The political clout needed to annually lobby for federal dredging funds is taking its toll on Chinook and Ilwaco port managers, Dan Todd and Jim Neva respectively, and other local fisheries advocates. Dredging every two or three years is a must to keep the ports open.
Todd put it bluntly, “If we lose Murray in this election, we could lose our earmark for dredging.”
“Some years there’s money and some years there’s not. Senator Murray is on the waterways and transportation committee and she has a lot of pull. She holds the President’s ear because she is so high ranking,” he continued.
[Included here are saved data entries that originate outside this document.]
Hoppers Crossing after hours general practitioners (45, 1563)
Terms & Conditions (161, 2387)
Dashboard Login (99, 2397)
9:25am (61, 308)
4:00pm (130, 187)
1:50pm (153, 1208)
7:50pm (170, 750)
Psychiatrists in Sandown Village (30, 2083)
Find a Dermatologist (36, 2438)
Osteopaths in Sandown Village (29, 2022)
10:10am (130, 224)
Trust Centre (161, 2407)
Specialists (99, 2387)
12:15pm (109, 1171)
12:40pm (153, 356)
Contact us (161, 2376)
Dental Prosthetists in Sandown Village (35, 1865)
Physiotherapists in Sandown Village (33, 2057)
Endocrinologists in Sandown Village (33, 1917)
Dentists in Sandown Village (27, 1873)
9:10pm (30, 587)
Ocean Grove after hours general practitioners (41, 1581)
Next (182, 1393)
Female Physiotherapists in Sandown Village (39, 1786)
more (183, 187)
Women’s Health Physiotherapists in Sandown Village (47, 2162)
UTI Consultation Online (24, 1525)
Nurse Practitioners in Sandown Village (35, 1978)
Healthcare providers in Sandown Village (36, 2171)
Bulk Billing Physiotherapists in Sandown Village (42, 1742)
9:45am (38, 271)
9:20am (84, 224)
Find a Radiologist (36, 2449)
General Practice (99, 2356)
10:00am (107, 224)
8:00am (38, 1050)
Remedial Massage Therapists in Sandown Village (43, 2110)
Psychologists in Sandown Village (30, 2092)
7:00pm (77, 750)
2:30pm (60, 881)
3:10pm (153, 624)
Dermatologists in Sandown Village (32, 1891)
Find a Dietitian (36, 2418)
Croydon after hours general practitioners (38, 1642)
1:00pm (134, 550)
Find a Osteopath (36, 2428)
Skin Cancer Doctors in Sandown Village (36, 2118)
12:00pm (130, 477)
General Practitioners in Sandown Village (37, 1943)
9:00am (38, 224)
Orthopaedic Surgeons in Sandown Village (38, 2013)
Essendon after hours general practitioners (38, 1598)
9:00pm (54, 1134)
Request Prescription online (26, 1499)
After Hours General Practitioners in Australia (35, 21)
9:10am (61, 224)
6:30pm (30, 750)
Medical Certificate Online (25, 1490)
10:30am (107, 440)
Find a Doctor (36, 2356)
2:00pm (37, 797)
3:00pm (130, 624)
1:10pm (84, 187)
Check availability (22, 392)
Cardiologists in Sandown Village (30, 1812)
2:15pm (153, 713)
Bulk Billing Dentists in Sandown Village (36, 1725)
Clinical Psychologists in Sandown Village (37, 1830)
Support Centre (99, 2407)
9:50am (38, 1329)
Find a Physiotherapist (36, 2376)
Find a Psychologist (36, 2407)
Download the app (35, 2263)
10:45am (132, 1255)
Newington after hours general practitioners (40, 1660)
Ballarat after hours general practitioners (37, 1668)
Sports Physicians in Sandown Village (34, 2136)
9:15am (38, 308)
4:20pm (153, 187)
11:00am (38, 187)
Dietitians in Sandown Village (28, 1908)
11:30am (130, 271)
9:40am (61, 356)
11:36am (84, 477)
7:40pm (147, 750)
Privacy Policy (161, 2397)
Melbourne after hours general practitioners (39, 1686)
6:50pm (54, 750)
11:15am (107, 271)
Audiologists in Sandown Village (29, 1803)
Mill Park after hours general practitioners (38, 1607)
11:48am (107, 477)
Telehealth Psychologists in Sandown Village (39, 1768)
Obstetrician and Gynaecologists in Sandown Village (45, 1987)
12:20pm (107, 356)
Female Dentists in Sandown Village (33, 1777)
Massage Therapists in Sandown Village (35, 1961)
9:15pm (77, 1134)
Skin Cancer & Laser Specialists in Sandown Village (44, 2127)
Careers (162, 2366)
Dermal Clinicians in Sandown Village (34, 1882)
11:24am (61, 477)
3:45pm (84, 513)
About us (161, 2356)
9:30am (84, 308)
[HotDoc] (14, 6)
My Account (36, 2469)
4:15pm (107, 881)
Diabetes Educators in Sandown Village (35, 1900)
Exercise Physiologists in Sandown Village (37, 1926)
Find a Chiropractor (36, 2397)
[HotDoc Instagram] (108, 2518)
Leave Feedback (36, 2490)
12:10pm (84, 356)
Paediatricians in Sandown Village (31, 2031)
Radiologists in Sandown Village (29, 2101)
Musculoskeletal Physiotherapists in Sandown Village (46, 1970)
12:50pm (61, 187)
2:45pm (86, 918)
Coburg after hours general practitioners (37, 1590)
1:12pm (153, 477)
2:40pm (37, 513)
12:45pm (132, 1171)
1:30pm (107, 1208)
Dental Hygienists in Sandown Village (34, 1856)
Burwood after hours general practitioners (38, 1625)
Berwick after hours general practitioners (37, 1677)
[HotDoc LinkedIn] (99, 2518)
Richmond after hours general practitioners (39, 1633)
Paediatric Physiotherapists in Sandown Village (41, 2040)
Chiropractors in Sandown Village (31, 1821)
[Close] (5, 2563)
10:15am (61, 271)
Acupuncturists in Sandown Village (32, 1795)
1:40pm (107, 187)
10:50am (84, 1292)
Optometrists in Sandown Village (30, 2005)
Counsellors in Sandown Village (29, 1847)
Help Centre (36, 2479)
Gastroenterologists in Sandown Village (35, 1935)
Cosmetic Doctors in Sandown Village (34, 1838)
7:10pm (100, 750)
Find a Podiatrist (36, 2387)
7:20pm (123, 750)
“Baird and Murray have made sure we get our appropriations for dredging, but this election makes me very nervous. The last time we had a Republican Senate and Congress, there was no money for small ports and we went several years with no dredging. I lost boats because of it.”
“We’ve got to fight for every dollar we get. A lot of people don’t understand that,” he added.
The funds for dredging Baker Bay for port access come primarily from federal allocations. First money is “appropriated” but that is not the end of the story because that appropriation must be funded. Once the funding is established, the project must still be voted on and approved. It is a complex and arcane political dance.